▸ CONSIGNES
[A] Dans le texte sur le festival « Viva Mexico », quel réalisateur suit plusieurs groupes de rap mexicains à travers le pays ?
[B] Reproduisez fidèlement le passage du texte sur le festival « Viva Mexico » qui va de « Dans Tempesdad et » jusqu'à « soleil de plomb. ».

Dans Tempesdad et Plaza de la Soledad, les réalisatrices filment, elles, des minutes de pure complicité féminine. Assises en rond sur des chaises, en tête-à-tête sur un lit ou autour d’une table, les langues se délient, les visages se détendent. Douceur et rire viennent déchirer, pour quelques instants seulement, le mur de solitude qui les encercle. Si ces trois œuvres brillent par leur intelligence, leur délicatesse et la beauté de leurs personnages, il n’en demeure pas moins qu’elles tirent leur éclat d’un soleil noir, d’un soleil de plomb.
Le film Somos lengua de Kyzza Terrazas est peut-être alors celui qui se différencie le plus du corpus proposé aux spectateurs pour cette 4ème édition du festival. Tout n’y est pas rose non plus. Loin de là. Mais en se proposant de suivre plusieurs groupes de rap mexicains dans l’ensemble du pays, le réalisateur choisit de s’inscrire du côté de la création et donc d’une certaine transcendance. Le soleil noir qui éclaire également les vies de ces jeunes rappeurs, est ici transfiguré, recomposé en rythmes et en mots. Le film tire sa force de cette énergie brute mise en musique.
Promesse tenue, donc, par ce festival « Viva Mexico » qui nous offre, par cette promenade dans le paysage cinématographique mexicain, la possibilité d’explorer des chemins de traverse inattendus et poétiques.

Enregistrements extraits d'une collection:
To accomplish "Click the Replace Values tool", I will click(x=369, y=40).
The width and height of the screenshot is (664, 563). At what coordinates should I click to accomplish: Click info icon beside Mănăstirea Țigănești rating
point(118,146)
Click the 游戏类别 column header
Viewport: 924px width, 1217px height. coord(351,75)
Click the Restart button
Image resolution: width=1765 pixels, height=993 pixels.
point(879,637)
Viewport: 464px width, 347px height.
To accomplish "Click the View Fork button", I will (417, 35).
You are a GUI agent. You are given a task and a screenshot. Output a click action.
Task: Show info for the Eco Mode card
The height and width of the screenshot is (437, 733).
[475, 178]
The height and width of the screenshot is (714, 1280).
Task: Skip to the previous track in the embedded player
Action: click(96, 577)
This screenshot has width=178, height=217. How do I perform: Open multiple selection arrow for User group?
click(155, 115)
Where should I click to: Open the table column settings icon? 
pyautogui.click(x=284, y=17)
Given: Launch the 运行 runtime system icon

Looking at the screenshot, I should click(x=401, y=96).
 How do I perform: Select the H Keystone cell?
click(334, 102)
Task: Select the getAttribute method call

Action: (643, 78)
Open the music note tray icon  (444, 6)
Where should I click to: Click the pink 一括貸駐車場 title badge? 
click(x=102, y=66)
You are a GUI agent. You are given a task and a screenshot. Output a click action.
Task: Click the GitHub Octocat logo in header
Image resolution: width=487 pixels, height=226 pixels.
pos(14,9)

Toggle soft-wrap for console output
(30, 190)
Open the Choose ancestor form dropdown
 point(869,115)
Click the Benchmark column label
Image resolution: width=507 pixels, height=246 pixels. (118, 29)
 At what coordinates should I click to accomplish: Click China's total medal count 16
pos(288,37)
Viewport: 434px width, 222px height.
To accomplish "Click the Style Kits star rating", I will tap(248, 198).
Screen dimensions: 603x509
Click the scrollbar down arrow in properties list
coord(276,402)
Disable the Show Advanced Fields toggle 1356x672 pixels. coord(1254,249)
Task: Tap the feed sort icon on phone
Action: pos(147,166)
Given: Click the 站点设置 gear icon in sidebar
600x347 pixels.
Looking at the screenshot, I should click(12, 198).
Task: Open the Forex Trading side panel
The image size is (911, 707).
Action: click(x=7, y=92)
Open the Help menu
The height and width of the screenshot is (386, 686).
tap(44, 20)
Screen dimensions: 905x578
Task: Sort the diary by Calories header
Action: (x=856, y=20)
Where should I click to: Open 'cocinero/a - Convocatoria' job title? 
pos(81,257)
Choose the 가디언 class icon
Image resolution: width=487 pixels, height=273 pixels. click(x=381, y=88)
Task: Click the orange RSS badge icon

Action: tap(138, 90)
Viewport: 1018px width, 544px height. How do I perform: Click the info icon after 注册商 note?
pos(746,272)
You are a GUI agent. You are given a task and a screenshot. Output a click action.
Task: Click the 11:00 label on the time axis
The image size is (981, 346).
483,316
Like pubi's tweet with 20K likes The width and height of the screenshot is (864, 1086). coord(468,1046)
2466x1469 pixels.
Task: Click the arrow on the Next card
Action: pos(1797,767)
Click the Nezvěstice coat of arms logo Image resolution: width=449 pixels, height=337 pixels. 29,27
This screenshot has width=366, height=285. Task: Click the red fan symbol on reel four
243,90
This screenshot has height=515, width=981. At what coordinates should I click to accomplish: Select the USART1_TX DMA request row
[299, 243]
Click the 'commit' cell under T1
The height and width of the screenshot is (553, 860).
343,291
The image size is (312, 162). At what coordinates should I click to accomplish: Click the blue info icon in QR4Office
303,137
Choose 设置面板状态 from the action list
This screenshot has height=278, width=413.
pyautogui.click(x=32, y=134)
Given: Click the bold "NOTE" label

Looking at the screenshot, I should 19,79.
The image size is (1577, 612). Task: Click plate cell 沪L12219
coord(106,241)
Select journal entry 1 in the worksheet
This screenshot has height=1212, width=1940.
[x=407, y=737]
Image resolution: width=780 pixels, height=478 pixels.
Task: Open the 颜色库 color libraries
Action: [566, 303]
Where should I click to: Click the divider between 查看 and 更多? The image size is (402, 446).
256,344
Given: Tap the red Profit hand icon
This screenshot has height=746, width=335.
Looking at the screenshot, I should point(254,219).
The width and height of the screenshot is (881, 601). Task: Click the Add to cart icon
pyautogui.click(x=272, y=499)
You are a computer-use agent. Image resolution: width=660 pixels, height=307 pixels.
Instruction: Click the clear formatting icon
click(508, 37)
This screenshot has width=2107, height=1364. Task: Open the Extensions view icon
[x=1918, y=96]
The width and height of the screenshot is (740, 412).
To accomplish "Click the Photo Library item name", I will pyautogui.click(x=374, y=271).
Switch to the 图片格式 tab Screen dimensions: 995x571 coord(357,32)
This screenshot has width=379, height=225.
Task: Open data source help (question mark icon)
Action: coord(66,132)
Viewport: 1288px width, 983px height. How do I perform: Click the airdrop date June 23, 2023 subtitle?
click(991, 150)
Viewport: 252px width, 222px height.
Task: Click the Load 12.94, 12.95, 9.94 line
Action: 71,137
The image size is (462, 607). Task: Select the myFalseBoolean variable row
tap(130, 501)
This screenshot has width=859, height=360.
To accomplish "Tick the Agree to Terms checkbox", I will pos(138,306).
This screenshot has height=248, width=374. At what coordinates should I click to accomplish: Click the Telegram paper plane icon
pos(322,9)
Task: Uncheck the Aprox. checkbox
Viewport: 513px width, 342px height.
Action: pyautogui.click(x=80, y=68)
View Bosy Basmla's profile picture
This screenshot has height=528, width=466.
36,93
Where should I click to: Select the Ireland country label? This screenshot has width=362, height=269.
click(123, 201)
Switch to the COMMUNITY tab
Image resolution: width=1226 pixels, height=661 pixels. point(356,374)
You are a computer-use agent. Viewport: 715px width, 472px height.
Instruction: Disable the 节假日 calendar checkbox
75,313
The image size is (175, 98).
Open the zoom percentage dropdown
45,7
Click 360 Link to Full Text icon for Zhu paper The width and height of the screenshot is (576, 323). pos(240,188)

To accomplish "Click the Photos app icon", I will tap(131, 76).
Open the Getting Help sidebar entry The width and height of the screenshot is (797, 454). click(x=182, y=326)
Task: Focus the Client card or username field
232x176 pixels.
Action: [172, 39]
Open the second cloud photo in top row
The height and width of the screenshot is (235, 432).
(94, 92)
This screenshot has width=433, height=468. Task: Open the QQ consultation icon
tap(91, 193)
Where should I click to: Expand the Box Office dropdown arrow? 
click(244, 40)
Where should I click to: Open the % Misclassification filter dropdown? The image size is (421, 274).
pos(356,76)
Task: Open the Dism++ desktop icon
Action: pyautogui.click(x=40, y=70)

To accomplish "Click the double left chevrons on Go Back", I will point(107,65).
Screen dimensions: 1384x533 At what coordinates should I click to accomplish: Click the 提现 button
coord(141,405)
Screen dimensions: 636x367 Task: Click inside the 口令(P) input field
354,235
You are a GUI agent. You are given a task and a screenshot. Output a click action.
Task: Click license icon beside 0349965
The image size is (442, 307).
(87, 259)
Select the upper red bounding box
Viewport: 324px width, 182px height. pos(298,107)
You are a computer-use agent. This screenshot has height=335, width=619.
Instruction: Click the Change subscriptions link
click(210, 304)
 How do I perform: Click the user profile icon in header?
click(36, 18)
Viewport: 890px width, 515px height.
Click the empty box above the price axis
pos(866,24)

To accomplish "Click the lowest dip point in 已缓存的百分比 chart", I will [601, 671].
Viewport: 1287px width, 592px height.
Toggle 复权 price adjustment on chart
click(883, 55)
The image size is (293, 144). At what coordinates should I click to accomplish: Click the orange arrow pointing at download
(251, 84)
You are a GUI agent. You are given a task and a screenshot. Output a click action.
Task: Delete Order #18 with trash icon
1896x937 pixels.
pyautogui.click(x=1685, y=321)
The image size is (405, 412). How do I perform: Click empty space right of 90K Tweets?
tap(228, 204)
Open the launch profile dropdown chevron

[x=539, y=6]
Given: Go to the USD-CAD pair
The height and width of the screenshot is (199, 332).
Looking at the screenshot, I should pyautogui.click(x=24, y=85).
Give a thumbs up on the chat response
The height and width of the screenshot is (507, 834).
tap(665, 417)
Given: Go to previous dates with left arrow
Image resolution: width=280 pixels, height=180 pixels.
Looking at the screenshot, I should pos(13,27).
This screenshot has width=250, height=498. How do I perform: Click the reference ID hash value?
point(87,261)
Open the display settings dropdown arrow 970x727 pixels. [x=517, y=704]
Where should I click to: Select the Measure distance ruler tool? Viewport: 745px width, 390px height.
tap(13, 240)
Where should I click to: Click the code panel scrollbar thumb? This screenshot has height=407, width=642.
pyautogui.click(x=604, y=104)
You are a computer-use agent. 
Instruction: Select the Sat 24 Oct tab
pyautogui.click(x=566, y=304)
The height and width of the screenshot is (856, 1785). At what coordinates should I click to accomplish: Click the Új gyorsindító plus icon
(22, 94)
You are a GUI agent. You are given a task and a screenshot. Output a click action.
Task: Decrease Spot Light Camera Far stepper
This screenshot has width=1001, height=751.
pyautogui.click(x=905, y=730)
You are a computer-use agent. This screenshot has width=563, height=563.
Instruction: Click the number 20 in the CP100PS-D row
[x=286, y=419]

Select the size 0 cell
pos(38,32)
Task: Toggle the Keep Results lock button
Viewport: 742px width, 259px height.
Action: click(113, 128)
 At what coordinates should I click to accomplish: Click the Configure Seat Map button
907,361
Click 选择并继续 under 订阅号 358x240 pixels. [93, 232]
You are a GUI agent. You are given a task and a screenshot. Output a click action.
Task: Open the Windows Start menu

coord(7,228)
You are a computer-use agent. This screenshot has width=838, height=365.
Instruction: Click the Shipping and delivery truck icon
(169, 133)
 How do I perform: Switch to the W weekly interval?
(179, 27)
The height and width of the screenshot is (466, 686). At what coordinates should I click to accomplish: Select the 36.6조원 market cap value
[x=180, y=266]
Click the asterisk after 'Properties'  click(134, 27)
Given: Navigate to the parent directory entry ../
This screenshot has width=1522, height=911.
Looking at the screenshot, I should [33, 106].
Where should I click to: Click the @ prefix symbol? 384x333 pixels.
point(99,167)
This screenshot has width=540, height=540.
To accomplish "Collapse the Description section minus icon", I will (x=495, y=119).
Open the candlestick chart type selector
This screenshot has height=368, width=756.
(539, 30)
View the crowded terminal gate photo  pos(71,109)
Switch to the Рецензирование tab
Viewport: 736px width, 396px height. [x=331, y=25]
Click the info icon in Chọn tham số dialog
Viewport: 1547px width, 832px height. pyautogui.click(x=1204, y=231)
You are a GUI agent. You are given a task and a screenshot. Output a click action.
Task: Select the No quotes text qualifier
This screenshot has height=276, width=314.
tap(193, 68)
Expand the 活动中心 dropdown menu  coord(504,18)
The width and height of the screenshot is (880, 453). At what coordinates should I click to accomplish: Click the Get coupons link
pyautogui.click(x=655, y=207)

▸ RÉPONSES ATTENDUES
[A] Kyzza Terrazas, avec le film Somos lengua.

[B]
Dans Tempesdad et Plaza de la Soledad, les réalisatrices filment, elles, des minutes de pure complicité féminine. Assises en rond sur des chaises, en tête-à-tête sur un lit ou autour d’une table, les langues se délient, les visages se détendent. Douceur et rire viennent déchirer, pour quelques instants seulement, le mur de solitude qui les encercle. Si ces trois œuvres brillent par leur intelligence, leur délicatesse et la beauté de leurs personnages, il n’en demeure pas moins qu’elles tirent leur éclat d’un soleil noir, d’un soleil de plomb.